Tuesday, September 28, 2010

National Press Club - Hmmm

On Monday 27 September 2010, the National Press Club in Washington, DC was the venue for a news conference on the subject of UFOs. The NPC website makes no mention of the event in its news section and various search attempts proved futile. The only conclusion to draw regarding the lack of NPC publicity is that the event was of the "non-sponsored" variety. It must have cost the former Air Force fellows a small fortune to secure the podium and pay for the cookies.

While the conspiracy clubs are all a-tremble with discussions of "disclosure", the media and government took the opportunity to mock or trivialize the event. Gannett/USA Today reporter Ledyard King was assigned to attend but his report was piped to local outlets rather than appearing in the flagship newspaper. Instead, USA Today noted the conference with a stub leading to the trivia piece by Mitch Marconi, staff writer for the Post Chronicle, which in turn linked to King's report. (Culpable reliability?)

As for government acknowledgment and interest in what the former airmen had to say, the cookie monster from the Washington Post reported that "a "John Bailey" from the House Armed Services Committee" attended.
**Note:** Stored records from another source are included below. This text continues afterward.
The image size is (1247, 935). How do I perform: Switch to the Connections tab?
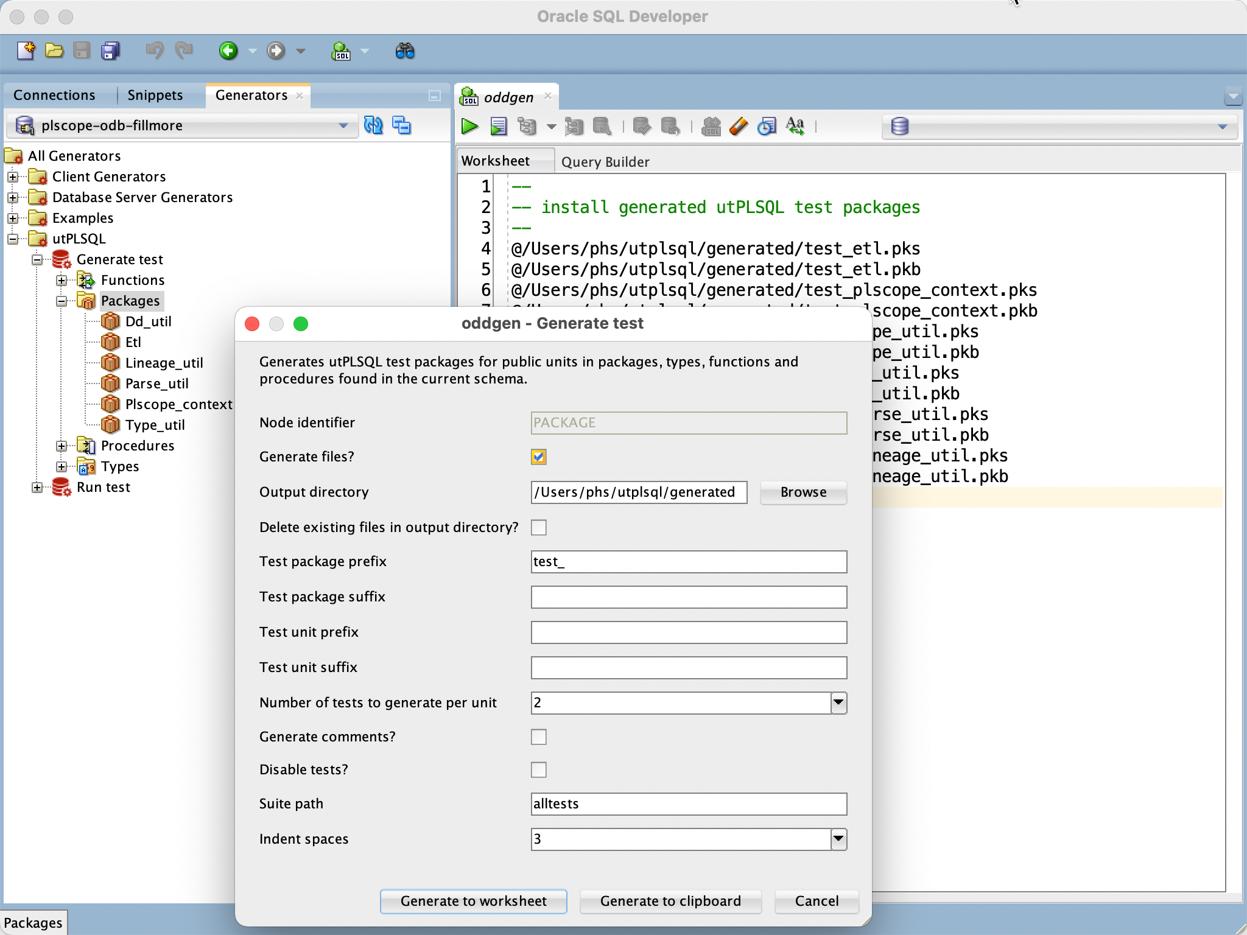click(55, 94)
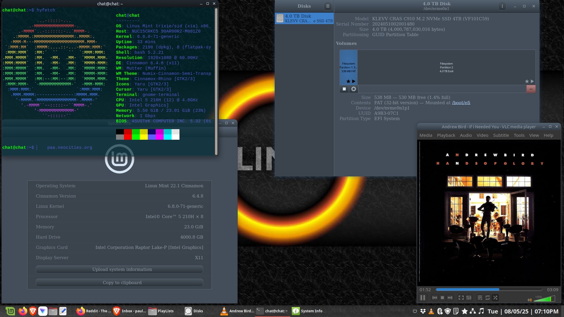Mute VLC using the speaker icon
The height and width of the screenshot is (317, 564).
[529, 300]
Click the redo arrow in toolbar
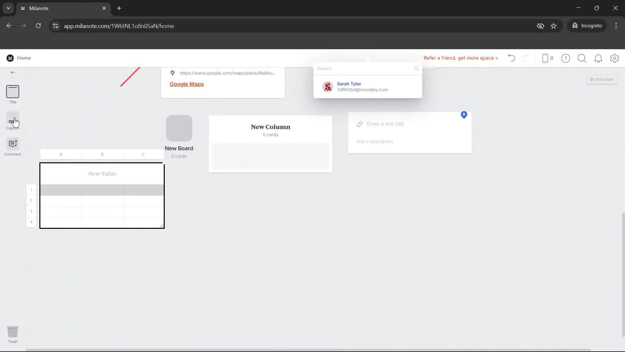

The outsourced USA Today reporter offered that . . . "an Air Force spokeswoman cited a 2005 fact sheet that said: "Since the termination of Project Blue Book, nothing has occurred that would support a resumption of UFO investigations."" Topic dismissed.

When it comes to supporting individuals and issues, The National Press Club favors the pompous over the purposeful and the cliches over the questions. Why bother with investigations, reports or findings by serious inquirers, when fact sheets, top-ten lists and analyses by very important impotents will do for national public consumption? May that be the information we glean from yesterday's NPC event news coverage.